Unfortunately, Intel is rather like Microsoft in this area. Any new start up in the CPU market that directly competes against Intel is doomed. Transmeta was on the verge of landing deals more than a few times, but was always beaten by Intel.. who is basically willing to bribe companies with rediculous amounts of money for ad campaigns etc AS LONG as they dont make any deals with company X. Sorry, but thats not really legetimate competition, its bribery. Thats not the only reason transmeta has failed, but thats the biggest contributing factor I would imagine.

I will repeat: Any new start up that directly competes against Intel will fail. Transmeta learned the hard way.

Intel intentionally spoonfed AMD for years till they become a legitimate competitor, precisely so they avoid antitrust litigation. They basically have free reign to engage in all the monopolistic practices they want, with a managable competitor (although less so in the last couple years).

drjones says:

Re: Re: Transmeta executed quite well, actually

“Spoonfeeding is Bill Gates “giving” 200M to Apple”
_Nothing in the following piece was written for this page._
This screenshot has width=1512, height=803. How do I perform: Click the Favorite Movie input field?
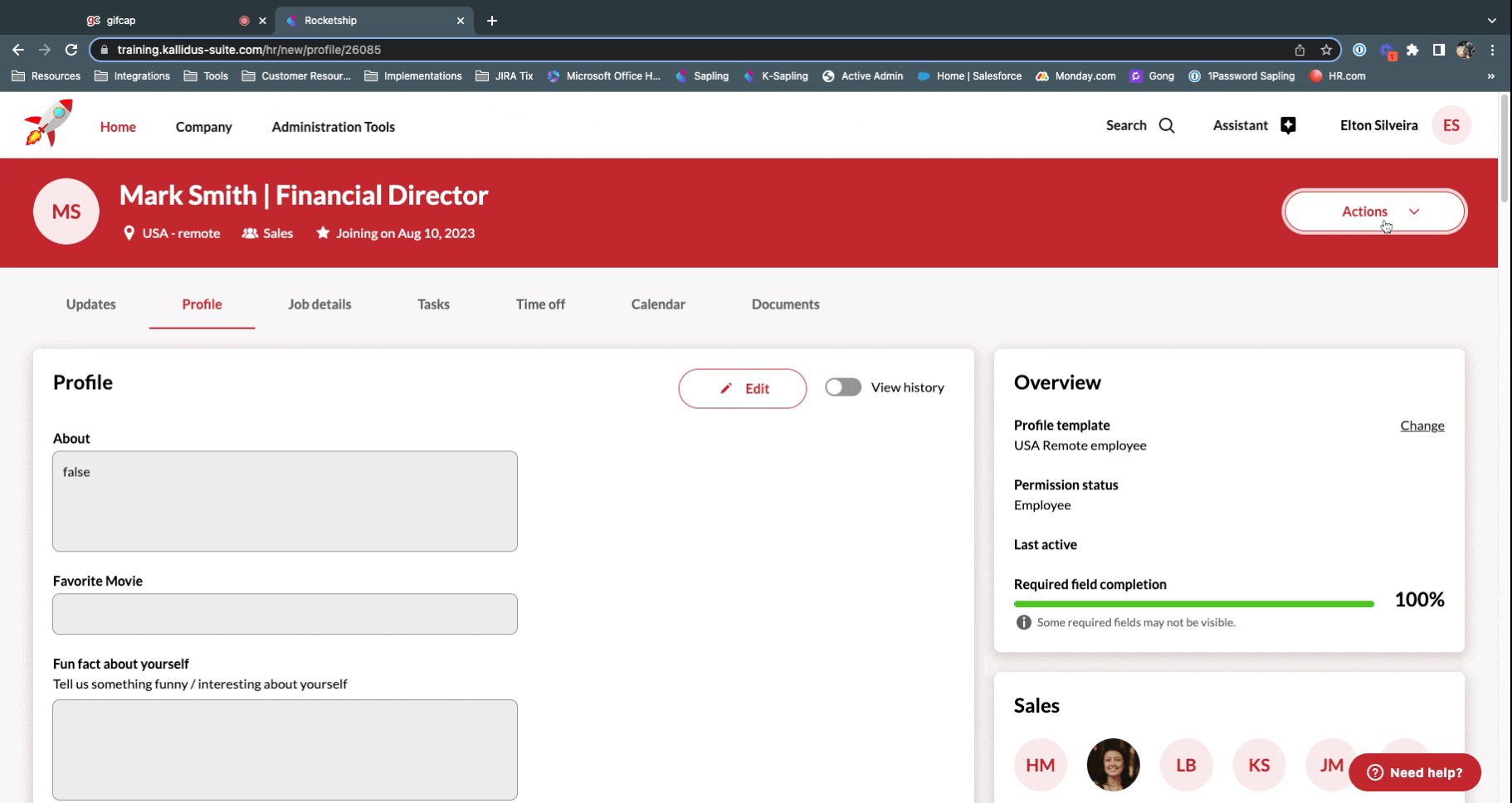pos(285,614)
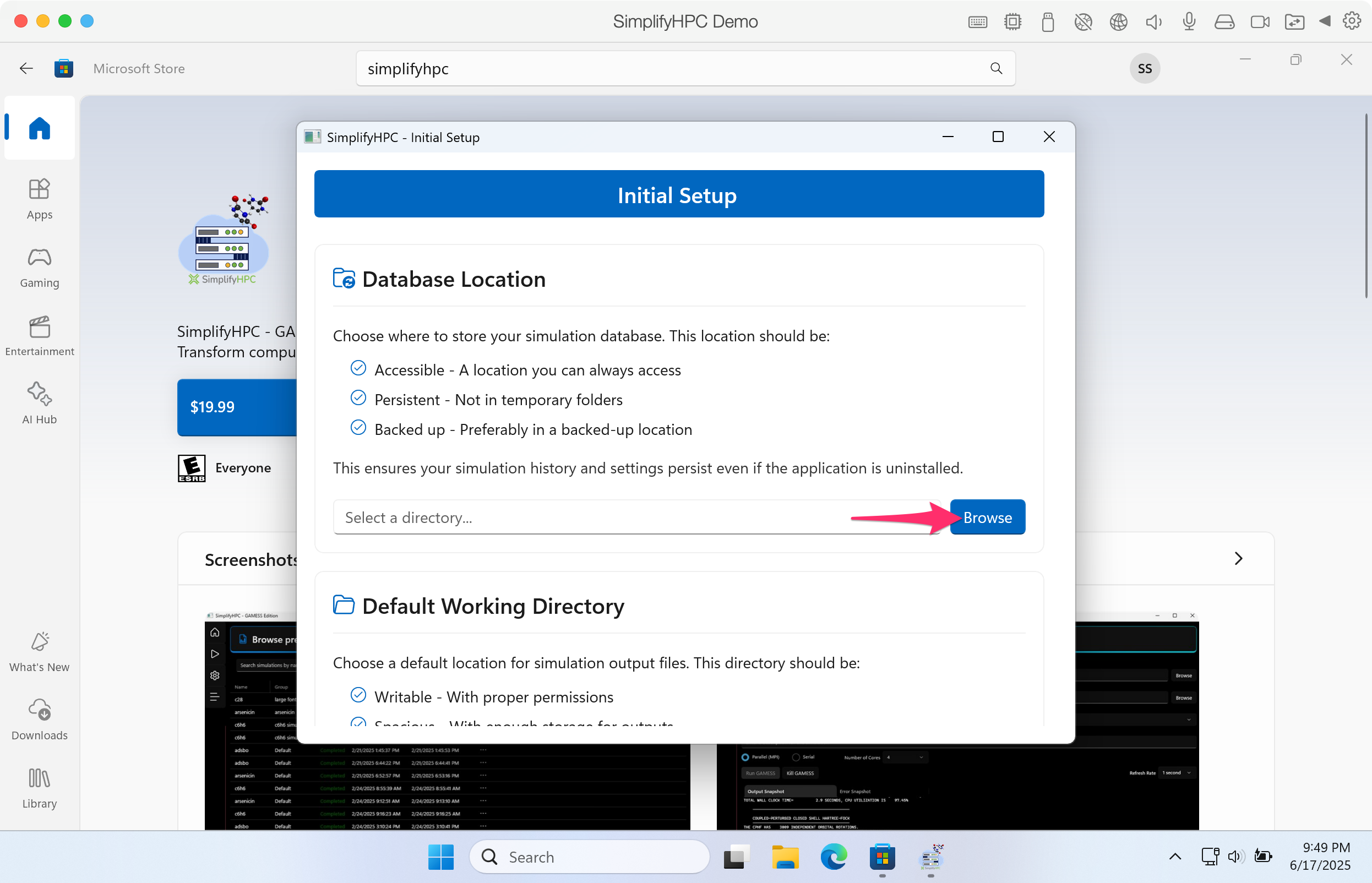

Yep. Quite a few of AMD’s chips would have never made it to market if it werent for Intel engineers helping them develop their product.

Make no mistake.. there was no benevolence in any of it.

Transmeta unfortunately, never got that kind of “love”.. quite the opposite.

Mabye if Transmeta had gone the AMD route, and made an iferior product for a number of years at a cheaper price. Then ramp up your technology to compete on a more level playing feild. Coming out with something thats better, cheap and functional right out of the starting gate, I guess, didnt put them in Intel’s good graces;)

Rob says:

Transmeta,AMD start seeing the light

I sorry you don’t have the insight into what has taken place in Intel’s business practices.First of all they have documented executives that told of arm twisting in the case with AMD.It seems your monopolistic cpu maker wanted it their way.As far as the other major litigation going on served by Transmeta.They were grated patents that were clearly broke.In the case of adaptive power control a patent granted too Transmeta August,2006.If you know the claims of Intels recent changes to low power cpu’s.You would understand that the way they are abusing Transmeta technology.The case if it does come to court will clearly show Intels abuse.That they step over the line without giving a second thought of rightful jurisdiction.To our governing way of abiding by our laws.